Document segment –
** Begin **

# Honda GX120 (HX2)



## Bryanser (May 29, 2009)

I am reassembling a Honda GX120 engine. When I install the rod cap and bolts finger tight the crankshaft and piston move smoothly and easily. When I tighten the bolts before torquing them everything locks up.

All parts are heavily oiled and aided by engine assembly lube.

What could be causing this seizure?


----------



## ptmike (Sep 18, 2009)

make sure rod cap is not reversed !mike


----------



## Bryanser (May 29, 2009)

I called a Honda dealer and was told that the oil flipper should point downward.


----------



## LowRider (Dec 23, 2008)

Bryanser said:


> I called a Honda dealer and was told that the oil flipper should point downward.


you would be correct. you have the connecting rod the right way right, i mean it can only go one way if the flipper is going to go on right. so where is it binding at? i would start there and work your way backwards.

also what do you mean tightening them down before torquing? if you get them to tight its possible there could be some binding. that's why you finger tight, then torque with a torque wrench. sounds like your over tightening. i would loosen the bolts a 1/4 turn if that and see if it binds still. if not there over tight.


----------



## Bryanser (May 29, 2009)

Rather than run the bolts in with my fingers I turn them in with a 10 wrench until snug and then finished with a torque wrench.


----------



## rotti1968 (Apr 26, 2009)

what torque are you going to ? remember that most of the specs in the manual are metric , your torque on those bolts should only be 9 ft lbs.


----------



## Bryanser (May 29, 2009)

Thanks guys! I'm going to try and run today for the first time since reassembling it.


----------

** End **

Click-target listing
** Begin **

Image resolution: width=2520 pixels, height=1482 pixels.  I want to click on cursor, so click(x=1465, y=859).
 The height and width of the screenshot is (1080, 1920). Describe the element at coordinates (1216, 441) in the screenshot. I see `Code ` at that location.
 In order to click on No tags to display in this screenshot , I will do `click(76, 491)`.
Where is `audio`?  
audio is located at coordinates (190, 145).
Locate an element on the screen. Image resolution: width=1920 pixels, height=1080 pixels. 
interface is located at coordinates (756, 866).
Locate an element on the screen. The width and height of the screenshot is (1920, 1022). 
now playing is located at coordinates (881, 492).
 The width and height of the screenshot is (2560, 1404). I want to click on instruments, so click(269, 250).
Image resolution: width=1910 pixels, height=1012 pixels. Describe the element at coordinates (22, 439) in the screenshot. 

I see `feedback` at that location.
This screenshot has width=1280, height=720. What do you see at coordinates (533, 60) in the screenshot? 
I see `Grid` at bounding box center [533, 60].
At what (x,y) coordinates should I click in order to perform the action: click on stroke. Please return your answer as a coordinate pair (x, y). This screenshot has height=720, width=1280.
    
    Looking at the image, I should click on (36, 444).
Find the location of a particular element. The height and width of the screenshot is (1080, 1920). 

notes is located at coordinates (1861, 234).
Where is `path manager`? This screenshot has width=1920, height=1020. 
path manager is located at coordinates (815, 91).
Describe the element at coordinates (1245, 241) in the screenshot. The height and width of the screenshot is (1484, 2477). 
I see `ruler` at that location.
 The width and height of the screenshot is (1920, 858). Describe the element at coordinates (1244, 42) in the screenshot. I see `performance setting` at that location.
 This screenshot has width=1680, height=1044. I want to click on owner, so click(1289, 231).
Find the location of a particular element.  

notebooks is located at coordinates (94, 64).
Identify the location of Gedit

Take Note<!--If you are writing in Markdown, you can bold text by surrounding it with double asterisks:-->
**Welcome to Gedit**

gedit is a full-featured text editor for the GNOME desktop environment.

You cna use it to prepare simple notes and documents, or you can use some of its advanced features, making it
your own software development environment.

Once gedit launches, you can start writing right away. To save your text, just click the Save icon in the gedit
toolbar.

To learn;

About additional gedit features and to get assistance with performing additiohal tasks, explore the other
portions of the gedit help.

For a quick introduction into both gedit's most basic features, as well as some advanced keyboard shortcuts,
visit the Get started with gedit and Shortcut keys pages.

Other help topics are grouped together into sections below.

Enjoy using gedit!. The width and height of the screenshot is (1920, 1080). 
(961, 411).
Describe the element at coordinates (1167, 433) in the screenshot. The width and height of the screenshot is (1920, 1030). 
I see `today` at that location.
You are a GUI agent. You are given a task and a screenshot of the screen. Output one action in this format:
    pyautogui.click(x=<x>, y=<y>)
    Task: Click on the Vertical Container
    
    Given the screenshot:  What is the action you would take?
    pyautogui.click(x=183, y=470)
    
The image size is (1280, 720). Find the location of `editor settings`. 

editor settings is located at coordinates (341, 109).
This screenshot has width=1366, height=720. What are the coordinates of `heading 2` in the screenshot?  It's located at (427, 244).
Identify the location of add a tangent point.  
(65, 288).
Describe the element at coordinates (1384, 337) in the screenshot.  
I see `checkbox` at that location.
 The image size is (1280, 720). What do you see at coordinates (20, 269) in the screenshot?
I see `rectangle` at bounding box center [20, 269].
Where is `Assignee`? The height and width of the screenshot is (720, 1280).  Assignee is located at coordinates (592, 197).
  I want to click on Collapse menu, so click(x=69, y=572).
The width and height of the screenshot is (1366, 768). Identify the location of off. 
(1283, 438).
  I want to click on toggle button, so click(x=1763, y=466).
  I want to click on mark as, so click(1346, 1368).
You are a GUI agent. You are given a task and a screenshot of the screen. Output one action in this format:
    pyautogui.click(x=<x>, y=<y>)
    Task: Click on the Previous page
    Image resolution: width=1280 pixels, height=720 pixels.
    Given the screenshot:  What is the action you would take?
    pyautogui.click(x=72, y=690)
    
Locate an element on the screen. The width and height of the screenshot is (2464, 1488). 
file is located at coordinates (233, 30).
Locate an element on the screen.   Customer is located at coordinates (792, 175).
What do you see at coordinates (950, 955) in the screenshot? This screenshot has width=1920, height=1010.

** End **

Your task – For each statement, say yes or no as to whether it agrees with the Honda GX120 forum thread, and quote the words of the thread that decide it. (a) A Honda dealer said the oil flipper should point upward. (b) The torque given for the rod cap bolts is 9 ft lbs. (c) All parts in the reassembly are heavily oiled and aided by engine assembly lube.

Result below –
(a) No: "I called a Honda dealer and was told that the oil flipper should point downward."
(b) Yes: "your torque on those bolts should only be 9 ft lbs."
(c) Yes: "All parts are heavily oiled and aided by engine assembly lube."